Moody's confirmed the City’s long-term issuer rating at Ba3 and its national-scale rating at A1.za, while affirming its short-term issuer rating at Not Prime.

A Turnaround in Regulatory Compliance

The positive rating action follows a turbulent period for the metro. In May 2026, the Johannesburg Stock Exchange (JSE) suspended trading of the City's debt instruments due to delays in submitting its financial data. The JSE lifted the suspension after the City finally published its outstanding audited financial statements for the 2024/25 financial year, securing an unqualified audit opinion.

Despite the administrative delays, Moody's noted that the City maintained absolute financial reliability, servicing R159.1 million in principal and R272.2 million in interest in full and on time throughout the suspension period.

Executive Mayor Dada Morero acknowledged the initial delay as a serious governance failure for which the administration took full responsibility. He stated that the corrective actions taken—restoring JSE compliance and finalizing the audits—directly prompted Moody's favorable review.

Economic Strengths Balanced Against Liquidity Risks

The rating agency highlighted the fundamental resilience of Johannesburg’s economy, which generates roughly 15% of South Africa’s Gross Domestic Product (GDP).

The City’s financial metrics showed robust operational performance, bolstered by higher electricity revenues resulting from reduced national load-shedding. The metro's operating balance for the 2024/25 financial year stood at approximately 11% of operating revenue, while its overall debt burden remained moderate at around 28% of operating revenue.

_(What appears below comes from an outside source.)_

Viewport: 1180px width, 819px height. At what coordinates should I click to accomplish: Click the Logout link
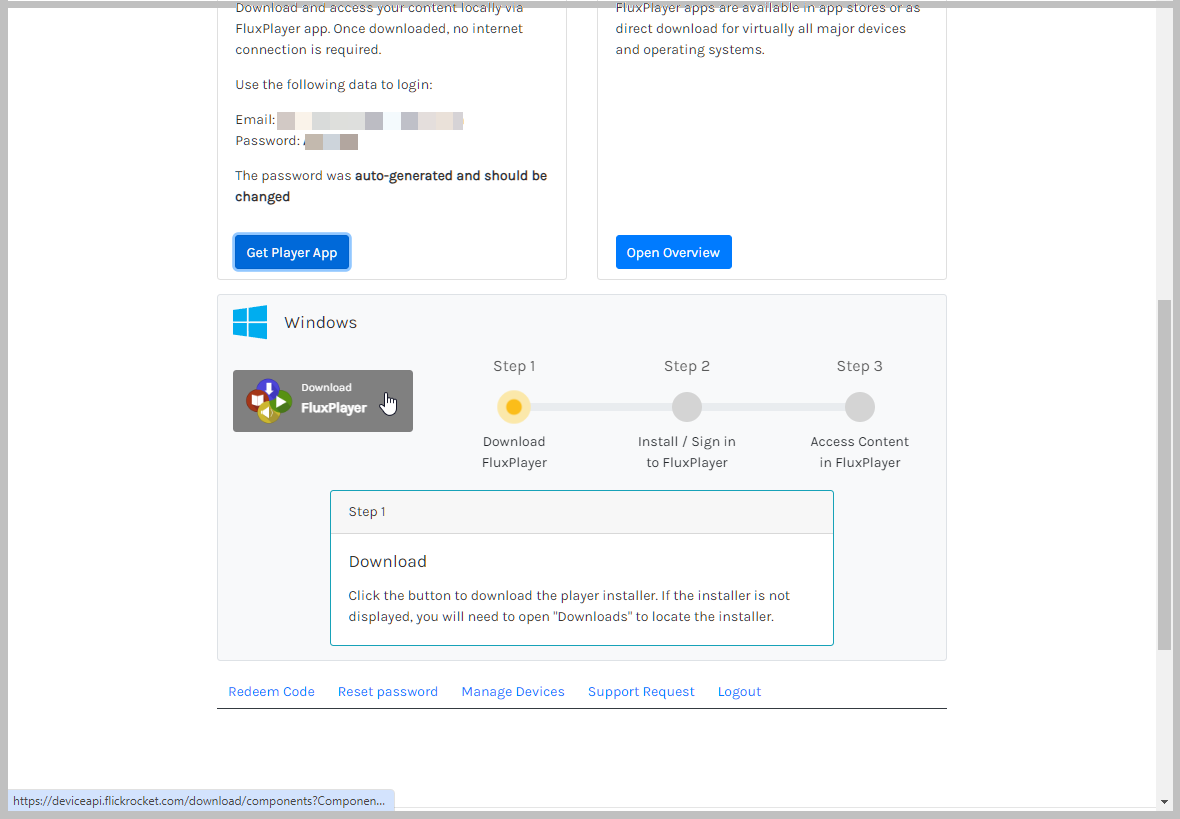click(x=739, y=691)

However, the report also flagged persistent concerns regarding the City's internal governance controls and cash liquidity. Mayor Morero accepted these criticisms, committing the metro to strengthening financial reporting, refining budget monitoring, and aggressively building up its cash reserves in the coming months.

Infrastructure Impacts for Residents

Mayor Morero emphasized that the credit rating directly impacts the daily lives of residents by dictating the interest rates the City pays to borrow money.

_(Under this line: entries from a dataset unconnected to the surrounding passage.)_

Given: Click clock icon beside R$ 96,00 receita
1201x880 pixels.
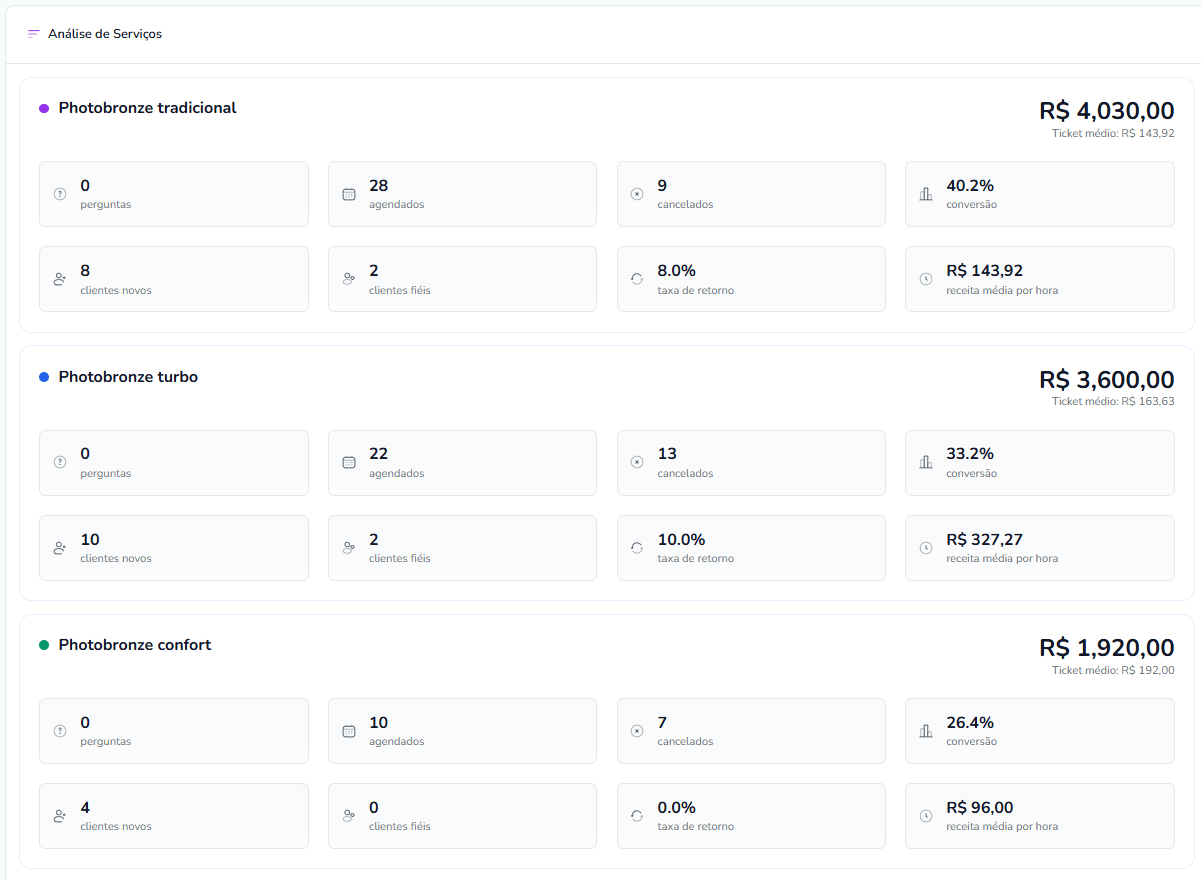Looking at the screenshot, I should (926, 816).
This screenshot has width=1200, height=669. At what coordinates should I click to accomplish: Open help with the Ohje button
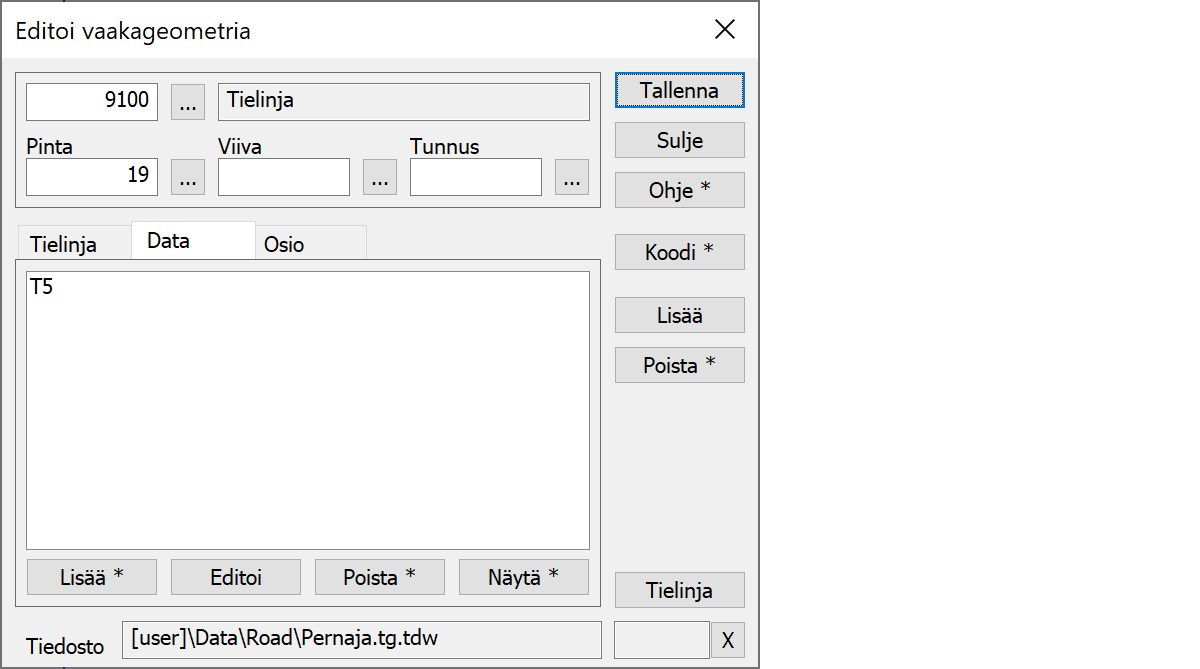pos(679,190)
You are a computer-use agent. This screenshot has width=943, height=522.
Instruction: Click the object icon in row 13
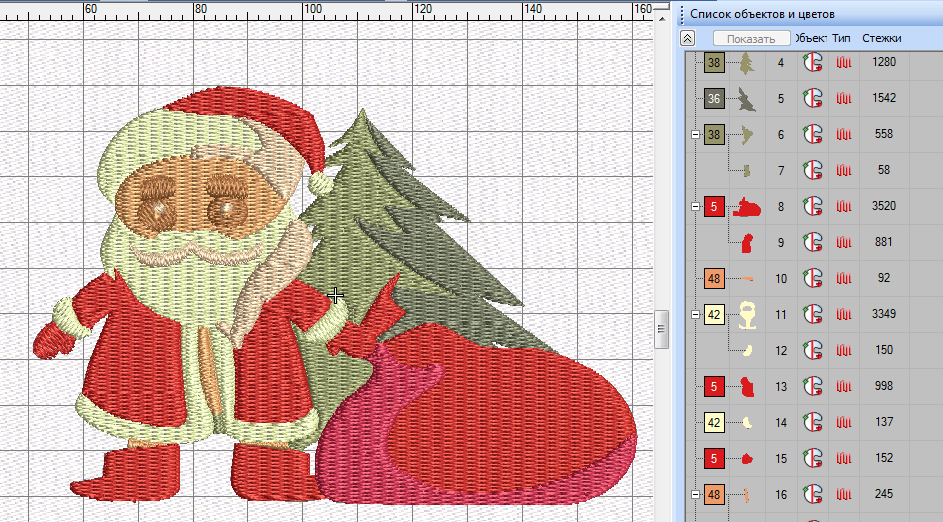[813, 387]
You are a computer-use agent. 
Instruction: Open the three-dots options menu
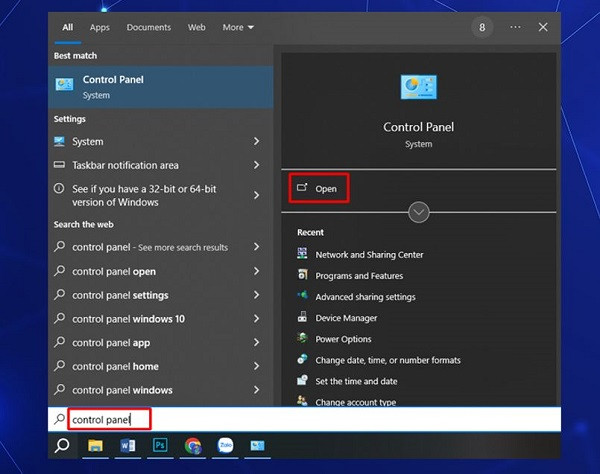[515, 27]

A confirmed rating with a positive outlook ensures that Johannesburg can continue to finance major infrastructure programs—including the construction and maintenance of roads, water networks, and the electricity grid—on reasonable financial terms.

The positive adjustment also reflects broader improvements at the national level, following a similar shift to a positive outlook for South Africa’s sovereign rating. Moody's indicated that further upgrades for Johannesburg will depend on continued governance improvements and national economic stability, while any deterioration in liquidity or a national sovereign downgrade could trigger downward pressure.